──────── Exercise material ────────

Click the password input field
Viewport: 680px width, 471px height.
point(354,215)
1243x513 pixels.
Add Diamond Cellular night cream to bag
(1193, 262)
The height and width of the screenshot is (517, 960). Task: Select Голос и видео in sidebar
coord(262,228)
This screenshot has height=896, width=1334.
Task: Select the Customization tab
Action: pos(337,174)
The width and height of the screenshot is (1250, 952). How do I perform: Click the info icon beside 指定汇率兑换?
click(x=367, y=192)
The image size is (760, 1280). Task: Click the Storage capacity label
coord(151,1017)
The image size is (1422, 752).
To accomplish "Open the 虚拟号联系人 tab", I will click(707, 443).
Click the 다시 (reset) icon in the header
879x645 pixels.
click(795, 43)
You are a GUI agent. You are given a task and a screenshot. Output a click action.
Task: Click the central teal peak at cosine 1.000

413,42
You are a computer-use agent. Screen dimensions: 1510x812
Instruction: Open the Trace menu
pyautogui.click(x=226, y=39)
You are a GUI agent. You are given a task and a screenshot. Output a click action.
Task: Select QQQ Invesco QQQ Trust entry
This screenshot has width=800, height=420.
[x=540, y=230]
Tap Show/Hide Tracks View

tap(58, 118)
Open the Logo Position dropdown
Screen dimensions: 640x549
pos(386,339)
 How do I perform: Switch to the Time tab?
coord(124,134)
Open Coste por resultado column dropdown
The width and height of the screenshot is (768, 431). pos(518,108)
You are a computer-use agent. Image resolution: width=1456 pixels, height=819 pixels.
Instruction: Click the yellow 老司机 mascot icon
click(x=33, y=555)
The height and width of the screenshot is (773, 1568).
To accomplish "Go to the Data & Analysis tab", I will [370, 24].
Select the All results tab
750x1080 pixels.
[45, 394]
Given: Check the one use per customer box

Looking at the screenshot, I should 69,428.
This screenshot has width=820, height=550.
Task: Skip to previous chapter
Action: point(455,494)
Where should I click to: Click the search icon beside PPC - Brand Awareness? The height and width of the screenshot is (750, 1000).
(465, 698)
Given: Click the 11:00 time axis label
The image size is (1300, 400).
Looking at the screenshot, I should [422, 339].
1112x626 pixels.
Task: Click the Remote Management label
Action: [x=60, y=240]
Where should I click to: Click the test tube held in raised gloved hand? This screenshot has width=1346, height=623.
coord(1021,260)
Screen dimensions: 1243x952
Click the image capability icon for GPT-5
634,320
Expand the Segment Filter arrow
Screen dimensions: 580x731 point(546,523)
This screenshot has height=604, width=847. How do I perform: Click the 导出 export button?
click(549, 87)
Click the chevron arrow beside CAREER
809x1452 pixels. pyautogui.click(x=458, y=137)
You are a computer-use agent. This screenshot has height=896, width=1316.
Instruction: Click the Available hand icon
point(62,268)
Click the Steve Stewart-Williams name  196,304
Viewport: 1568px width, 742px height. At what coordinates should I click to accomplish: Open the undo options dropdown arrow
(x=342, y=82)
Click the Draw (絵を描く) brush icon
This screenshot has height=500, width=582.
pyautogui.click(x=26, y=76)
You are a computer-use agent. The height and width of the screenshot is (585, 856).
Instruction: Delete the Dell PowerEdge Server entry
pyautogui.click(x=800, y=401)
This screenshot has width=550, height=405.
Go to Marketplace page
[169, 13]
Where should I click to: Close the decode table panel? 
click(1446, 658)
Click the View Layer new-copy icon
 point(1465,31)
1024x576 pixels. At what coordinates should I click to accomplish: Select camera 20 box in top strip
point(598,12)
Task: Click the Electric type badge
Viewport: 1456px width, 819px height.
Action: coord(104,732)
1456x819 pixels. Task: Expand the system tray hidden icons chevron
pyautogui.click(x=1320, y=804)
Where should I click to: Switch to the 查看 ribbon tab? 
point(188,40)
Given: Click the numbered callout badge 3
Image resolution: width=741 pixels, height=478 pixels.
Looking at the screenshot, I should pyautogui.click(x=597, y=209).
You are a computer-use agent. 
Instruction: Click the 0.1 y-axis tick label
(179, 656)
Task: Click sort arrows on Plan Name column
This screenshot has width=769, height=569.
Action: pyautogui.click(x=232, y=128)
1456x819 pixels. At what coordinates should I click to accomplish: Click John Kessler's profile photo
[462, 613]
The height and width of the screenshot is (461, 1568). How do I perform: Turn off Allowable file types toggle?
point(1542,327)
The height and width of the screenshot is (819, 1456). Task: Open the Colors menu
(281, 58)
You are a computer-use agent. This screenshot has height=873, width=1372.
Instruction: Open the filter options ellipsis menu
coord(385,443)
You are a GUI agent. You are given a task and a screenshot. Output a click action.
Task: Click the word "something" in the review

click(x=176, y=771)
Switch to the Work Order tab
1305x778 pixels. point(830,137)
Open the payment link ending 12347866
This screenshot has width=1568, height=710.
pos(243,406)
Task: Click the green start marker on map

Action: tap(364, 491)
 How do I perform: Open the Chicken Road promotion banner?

────────

# What needs to be done:
Reproduce every row above word for word, with no changes.

# Response below:
Click the password input field
Viewport: 680px width, 471px height.
point(354,215)
1243x513 pixels.
Add Diamond Cellular night cream to bag
(1193, 262)
The height and width of the screenshot is (517, 960). Task: Select Голос и видео in sidebar
coord(262,228)
This screenshot has height=896, width=1334.
Task: Select the Customization tab
Action: pos(337,174)
The width and height of the screenshot is (1250, 952). How do I perform: Click the info icon beside 指定汇率兑换?
click(x=367, y=192)
The image size is (760, 1280). Task: Click the Storage capacity label
coord(151,1017)
The image size is (1422, 752).
To accomplish "Open the 虚拟号联系人 tab", I will click(707, 443).
Click the 다시 (reset) icon in the header
879x645 pixels.
click(795, 43)
You are a GUI agent. You are given a task and a screenshot. Output a click action.
Task: Click the central teal peak at cosine 1.000

413,42
You are a computer-use agent. Screen dimensions: 1510x812
Instruction: Open the Trace menu
pyautogui.click(x=226, y=39)
You are a GUI agent. You are given a task and a screenshot. Output a click action.
Task: Select QQQ Invesco QQQ Trust entry
This screenshot has width=800, height=420.
[x=540, y=230]
Tap Show/Hide Tracks View

tap(58, 118)
Open the Logo Position dropdown
Screen dimensions: 640x549
pos(386,339)
 How do I perform: Switch to the Time tab?
coord(124,134)
Open Coste por resultado column dropdown
The width and height of the screenshot is (768, 431). pos(518,108)
You are a computer-use agent. Image resolution: width=1456 pixels, height=819 pixels.
Instruction: Click the yellow 老司机 mascot icon
click(x=33, y=555)
The height and width of the screenshot is (773, 1568).
To accomplish "Go to the Data & Analysis tab", I will [370, 24].
Select the All results tab
750x1080 pixels.
[45, 394]
Given: Check the one use per customer box

Looking at the screenshot, I should 69,428.
This screenshot has width=820, height=550.
Task: Skip to previous chapter
Action: point(455,494)
Where should I click to: Click the search icon beside PPC - Brand Awareness? The height and width of the screenshot is (750, 1000).
(465, 698)
Given: Click the 11:00 time axis label
The image size is (1300, 400).
Looking at the screenshot, I should [422, 339].
1112x626 pixels.
Task: Click the Remote Management label
Action: [x=60, y=240]
Where should I click to: Click the test tube held in raised gloved hand? This screenshot has width=1346, height=623.
coord(1021,260)
Screen dimensions: 1243x952
Click the image capability icon for GPT-5
634,320
Expand the Segment Filter arrow
Screen dimensions: 580x731 point(546,523)
This screenshot has height=604, width=847. How do I perform: Click the 导出 export button?
click(549, 87)
Click the chevron arrow beside CAREER
809x1452 pixels. pyautogui.click(x=458, y=137)
You are a computer-use agent. This screenshot has height=896, width=1316.
Instruction: Click the Available hand icon
point(62,268)
Click the Steve Stewart-Williams name  196,304
Viewport: 1568px width, 742px height. At what coordinates should I click to accomplish: Open the undo options dropdown arrow
(x=342, y=82)
Click the Draw (絵を描く) brush icon
This screenshot has height=500, width=582.
pyautogui.click(x=26, y=76)
You are a computer-use agent. The height and width of the screenshot is (585, 856).
Instruction: Delete the Dell PowerEdge Server entry
pyautogui.click(x=800, y=401)
This screenshot has width=550, height=405.
Go to Marketplace page
[169, 13]
Where should I click to: Close the decode table panel? 
click(1446, 658)
Click the View Layer new-copy icon
 point(1465,31)
1024x576 pixels. At what coordinates should I click to accomplish: Select camera 20 box in top strip
point(598,12)
Task: Click the Electric type badge
Viewport: 1456px width, 819px height.
Action: coord(104,732)
1456x819 pixels. Task: Expand the system tray hidden icons chevron
pyautogui.click(x=1320, y=804)
Where should I click to: Switch to the 查看 ribbon tab? 
point(188,40)
Given: Click the numbered callout badge 3
Image resolution: width=741 pixels, height=478 pixels.
Looking at the screenshot, I should pyautogui.click(x=597, y=209).
You are a computer-use agent. 
Instruction: Click the 0.1 y-axis tick label
(179, 656)
Task: Click sort arrows on Plan Name column
This screenshot has width=769, height=569.
Action: pyautogui.click(x=232, y=128)
1456x819 pixels. At what coordinates should I click to accomplish: Click John Kessler's profile photo
[462, 613]
The height and width of the screenshot is (461, 1568). How do I perform: Turn off Allowable file types toggle?
point(1542,327)
The height and width of the screenshot is (819, 1456). Task: Open the Colors menu
(281, 58)
You are a computer-use agent. This screenshot has height=873, width=1372.
Instruction: Open the filter options ellipsis menu
coord(385,443)
You are a GUI agent. You are given a task and a screenshot. Output a click action.
Task: Click the word "something" in the review

click(x=176, y=771)
Switch to the Work Order tab
1305x778 pixels. point(830,137)
Open the payment link ending 12347866
This screenshot has width=1568, height=710.
pos(243,406)
Task: Click the green start marker on map

Action: tap(364, 491)
 How do I perform: Open the Chicken Road promotion banner?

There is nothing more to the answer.